I’ve been coloring my hair for years, but if it was less than perfect it never bothered me before. Yet at a time like this, you only get one shot. You may not ever see these folks again! Do you want them to picture a spot of gray smack in the middle of the forehead every time they think of you from here on in?
This is getting annoying. Why go to a 40th reunion anyway? I ask myself. Won’t it be fun? I reply, to reconnect with some people you knew before the world shifted on its axis? Before so many realities changed, and the real world came crashing in on you without a hint of warning?
I’ve also spent some time this week looking through the old yearbook, and I see so many names and faces that I don’t remember. The question pops up in my mind, just how conscious was I in high school? Who are these people? Flipping the pages, running through names. Hmm. I think I remember her. She’s on the list and she’ll be there. Was I nice to her? I can only hope…

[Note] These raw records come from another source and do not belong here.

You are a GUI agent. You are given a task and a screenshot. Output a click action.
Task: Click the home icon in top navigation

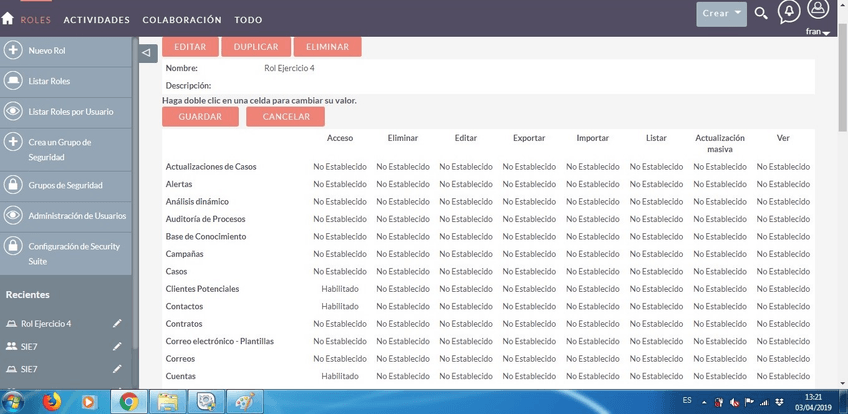coord(8,19)
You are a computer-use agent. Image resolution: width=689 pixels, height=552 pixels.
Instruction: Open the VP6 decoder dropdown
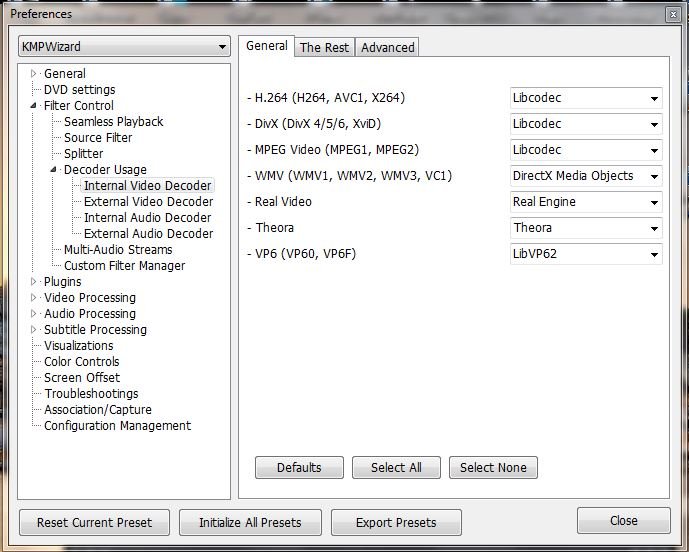pyautogui.click(x=585, y=254)
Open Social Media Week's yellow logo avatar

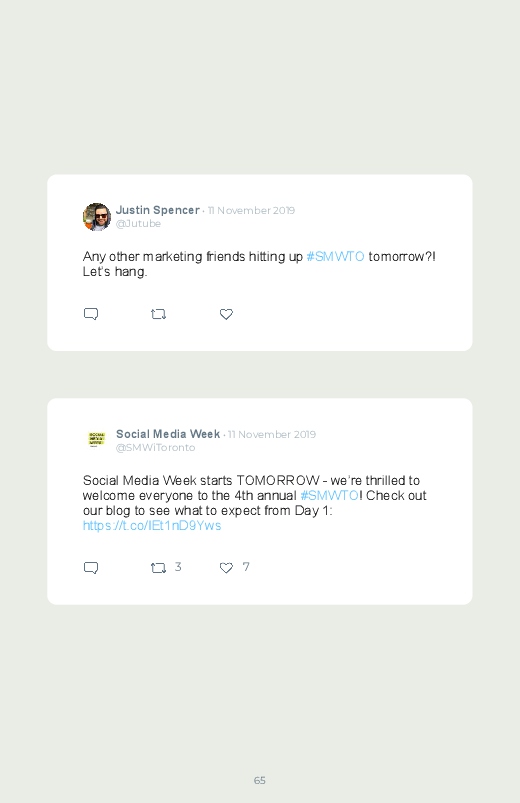click(x=97, y=439)
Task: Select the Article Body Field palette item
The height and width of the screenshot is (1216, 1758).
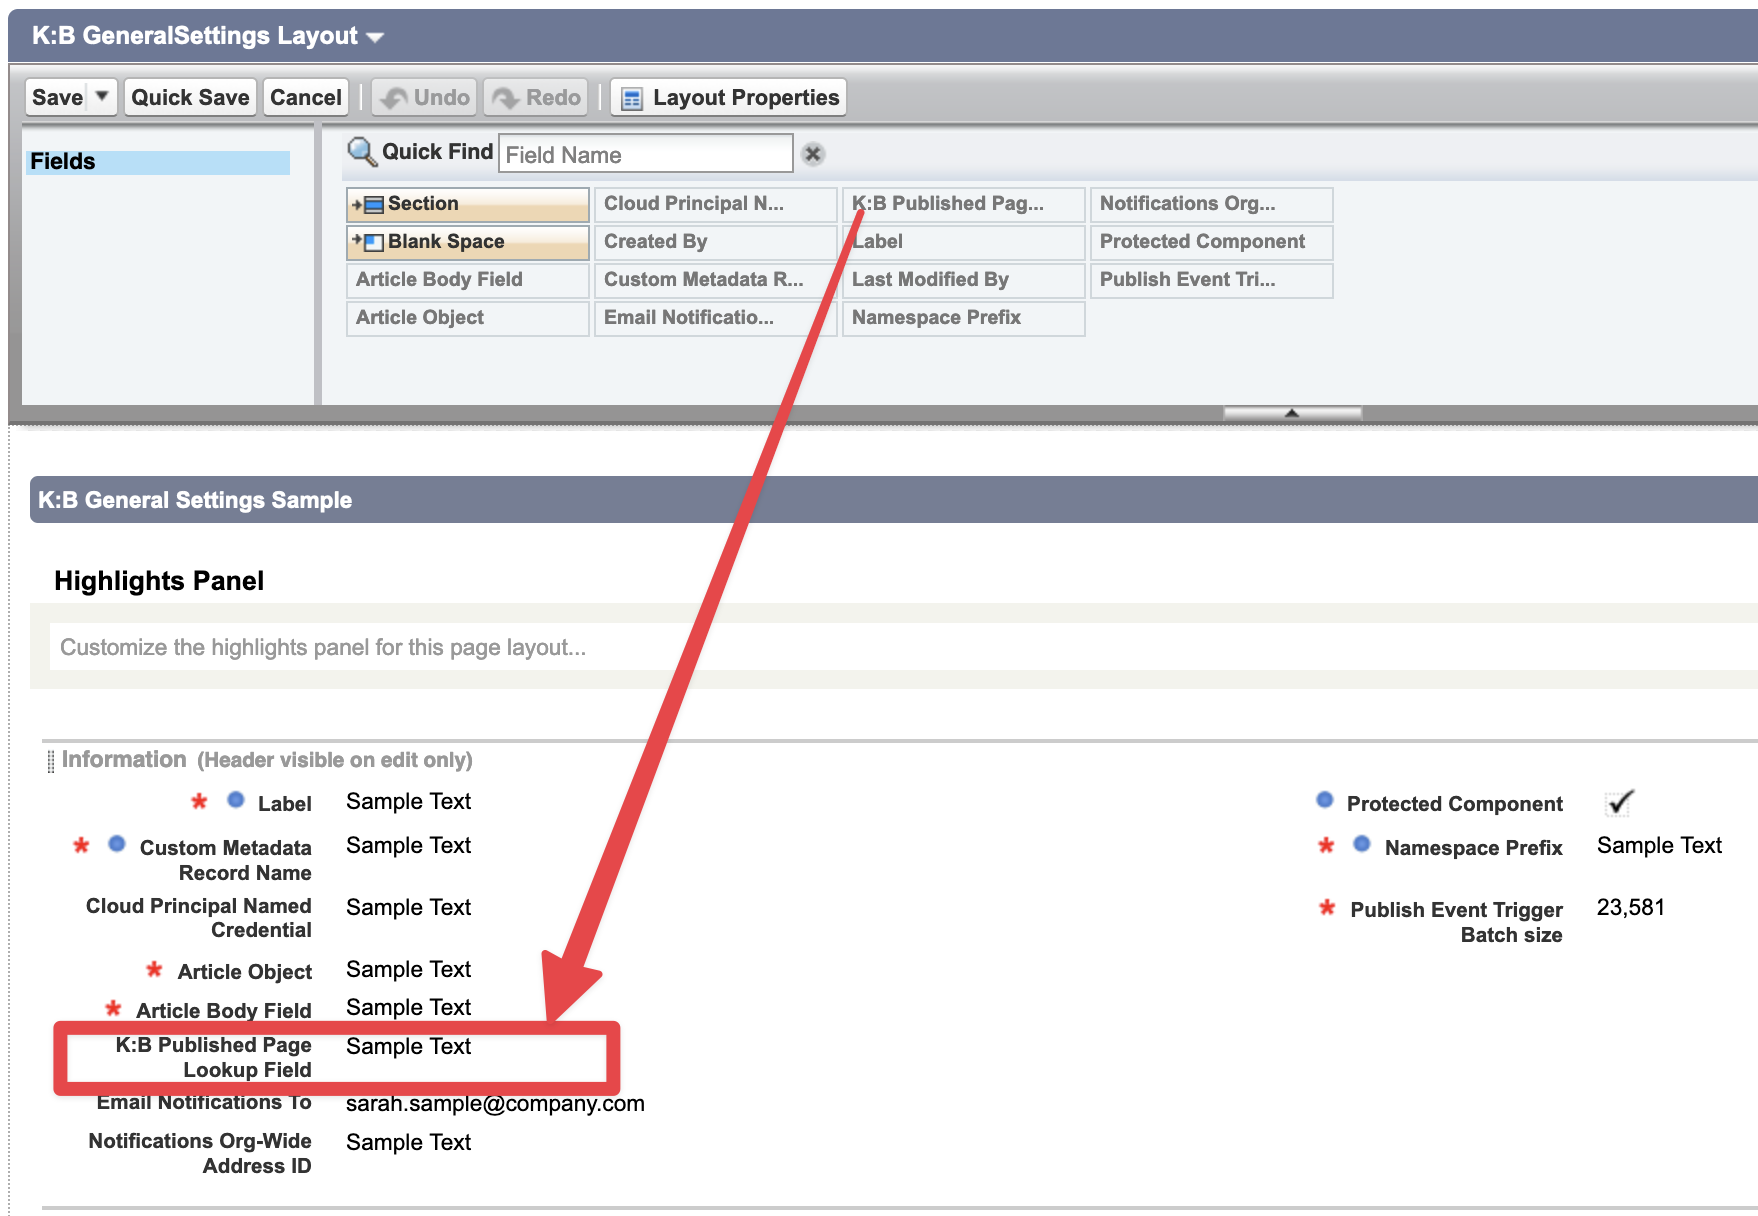Action: point(467,280)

Maybe it would be better to just not go, rather than ruin my chances to live on in someone’s memory as a thin, sprightly young girl. Wait –there’s my censor. Haven’t you lived a life worth standing by, worth sharing… so many ups and downs, so many lessons, some disappointments and a million blessings along the way….After all, the wisdom I’ve gained didn’t always come easy, and I if I know anything, I know that a lifetime of experiences is a treasure worth more than everything else.
“Maybe you’ll fall in love,” says a well-intentioned, long distance friend. Well, I can’t afford to miss this if “maybe I’ll fall in love.” But I’m uncertain, I mean, what does romantic love at 58 look like? Because the only image I conjure up is that of two people who have been together for a very long time. Who know each other’s history. Now if it isn’t that, then what? A different kind of love? A “spiritual partnership?” I like the sound of those words, but this is oh so confusing….
I’ll go to my reunion. I’ll connect with some people, and we’ll share our paths and maybe, some lighthearted moments too. Perhaps a new friendship will come out of it, and maybe I’ll fall in love.
Ah, my mind wanders, what color lipstick should I wear? I mean, after all, I may not see many of these people again, and this could be my last impression...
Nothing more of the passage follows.